(Stored entries)
*** Block opens ***
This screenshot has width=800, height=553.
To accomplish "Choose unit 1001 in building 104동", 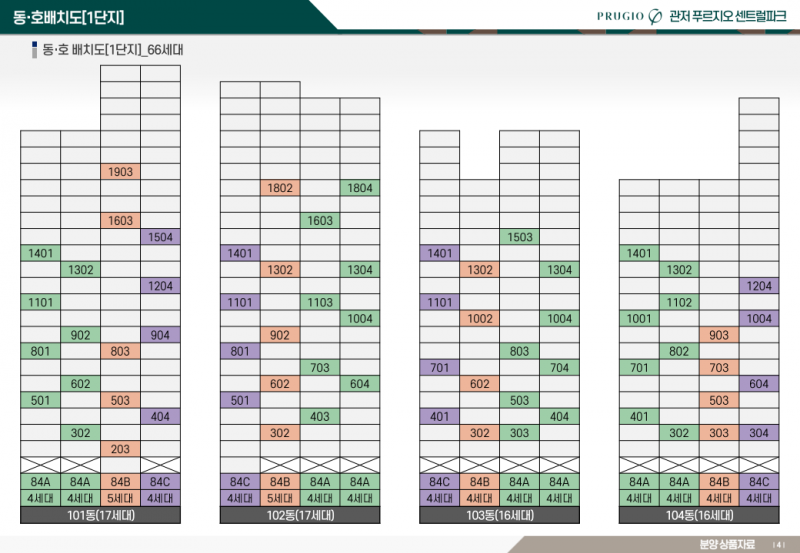I will pyautogui.click(x=639, y=318).
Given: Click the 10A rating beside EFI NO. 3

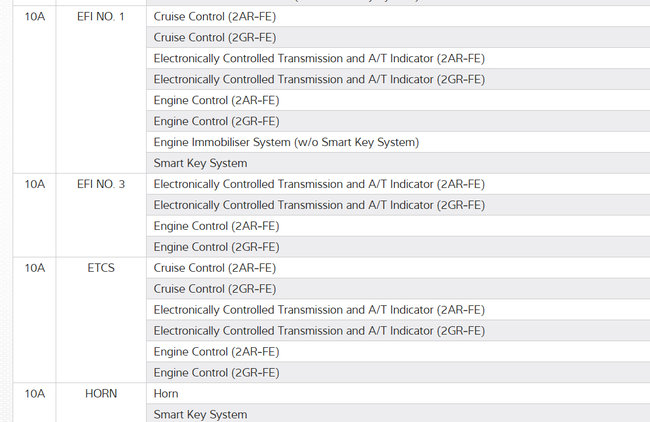Looking at the screenshot, I should [x=35, y=184].
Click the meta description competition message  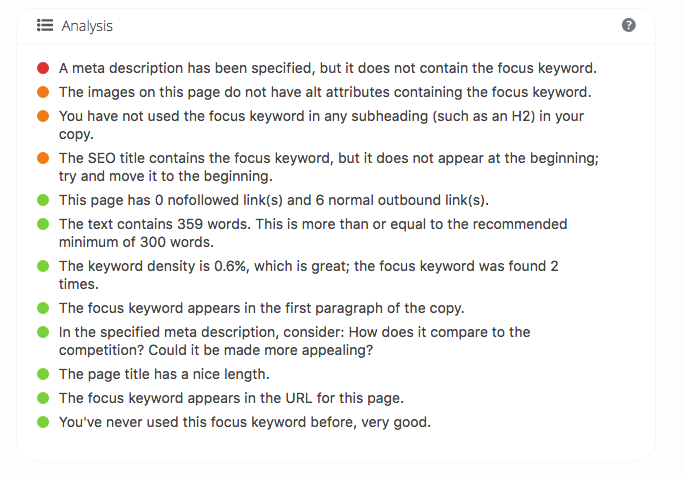[294, 341]

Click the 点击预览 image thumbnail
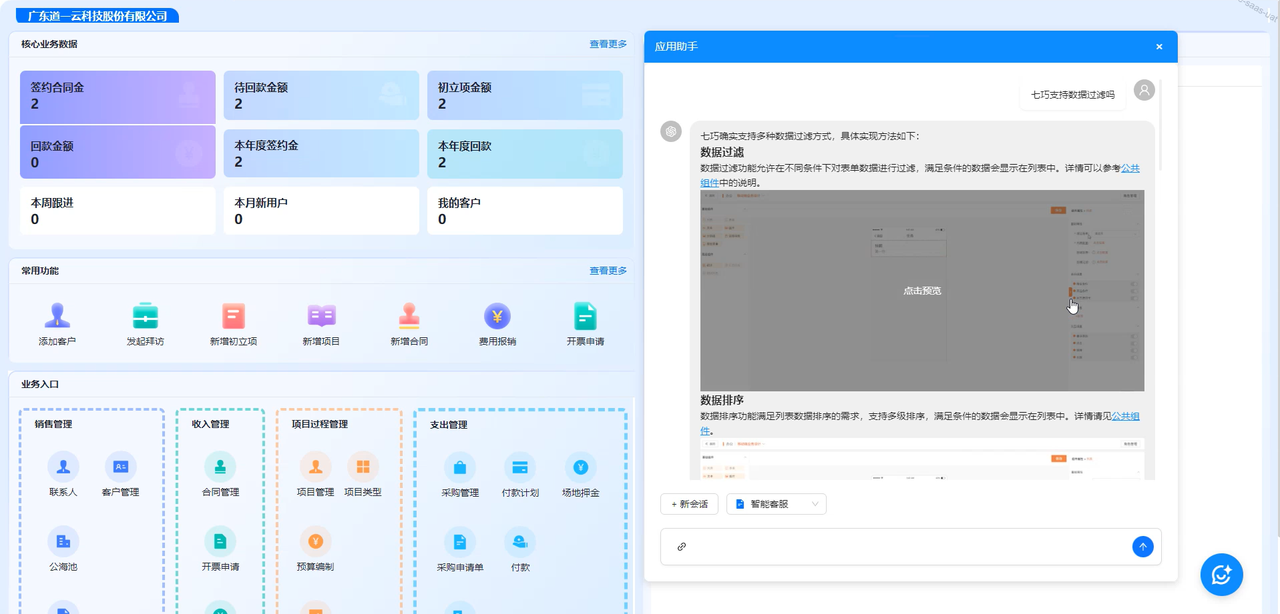click(x=921, y=291)
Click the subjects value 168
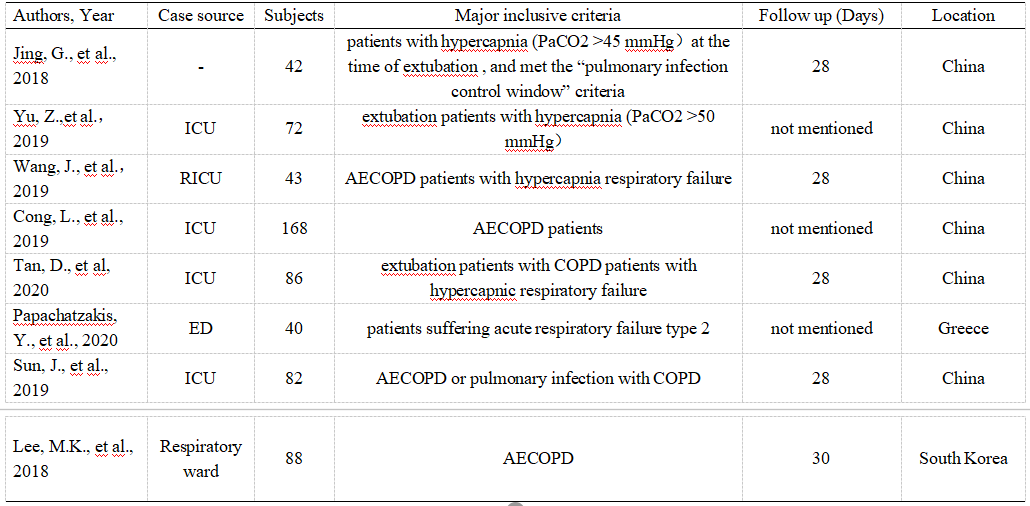This screenshot has height=506, width=1030. pyautogui.click(x=294, y=229)
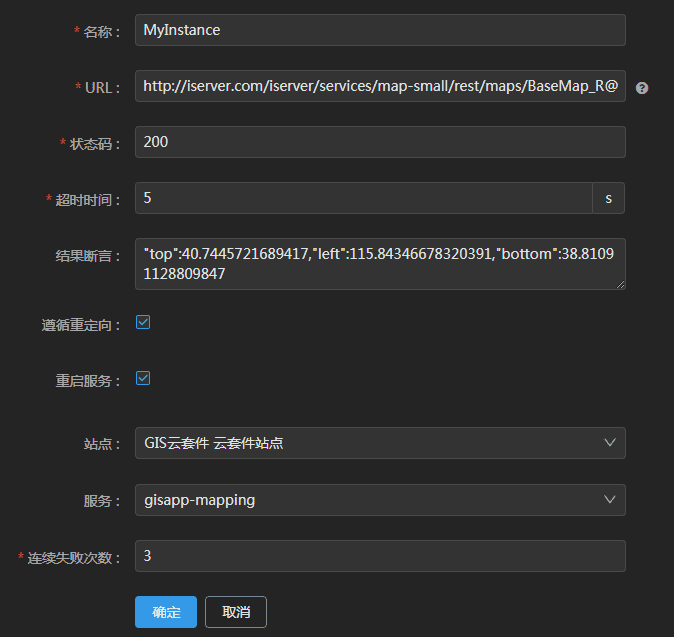Click into the URL input field

(380, 87)
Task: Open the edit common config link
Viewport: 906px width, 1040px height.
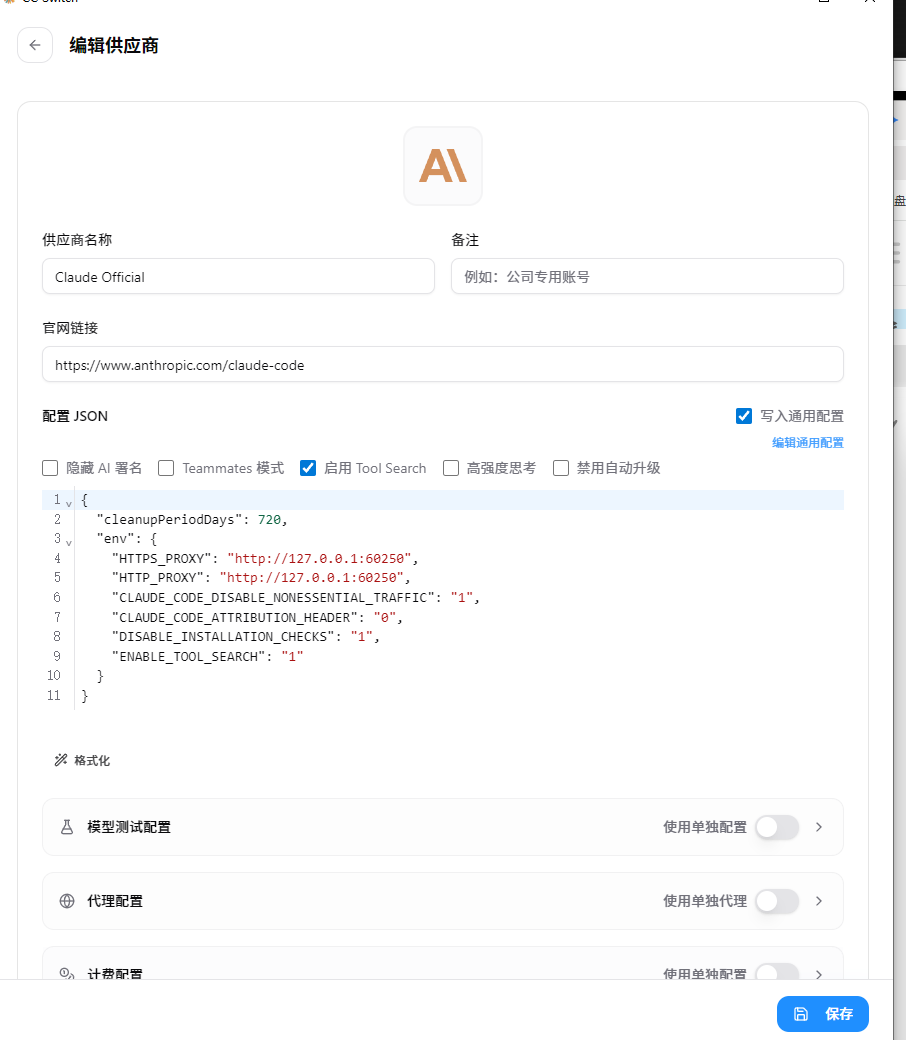Action: click(x=808, y=442)
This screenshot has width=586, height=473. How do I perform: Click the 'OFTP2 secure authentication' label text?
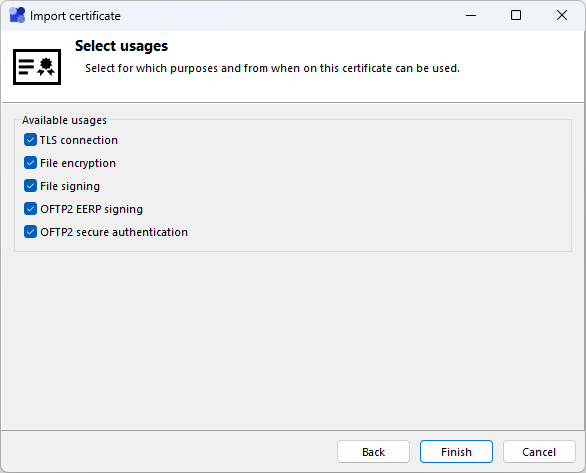pos(114,232)
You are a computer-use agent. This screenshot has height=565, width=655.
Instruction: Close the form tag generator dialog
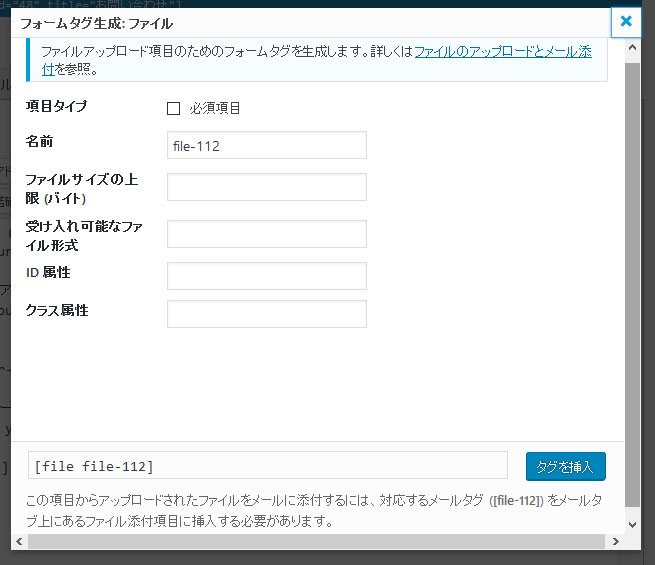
*** Block closes ***
** What to do **
Leaving out the pictures, return exactly the lines from the one that contains "Click the subjects value 168" through the last line of the records above, inclusive.

** Expected answer **
Click the subjects value 168
This screenshot has height=506, width=1030. pyautogui.click(x=294, y=229)
Click into the URL input field

(380, 87)
Task: Open the edit common config link
Viewport: 906px width, 1040px height.
Action: click(x=808, y=442)
This screenshot has width=586, height=473. How do I perform: Click the 'OFTP2 secure authentication' label text?
pos(114,232)
You are a computer-use agent. This screenshot has height=565, width=655.
Instruction: Close the form tag generator dialog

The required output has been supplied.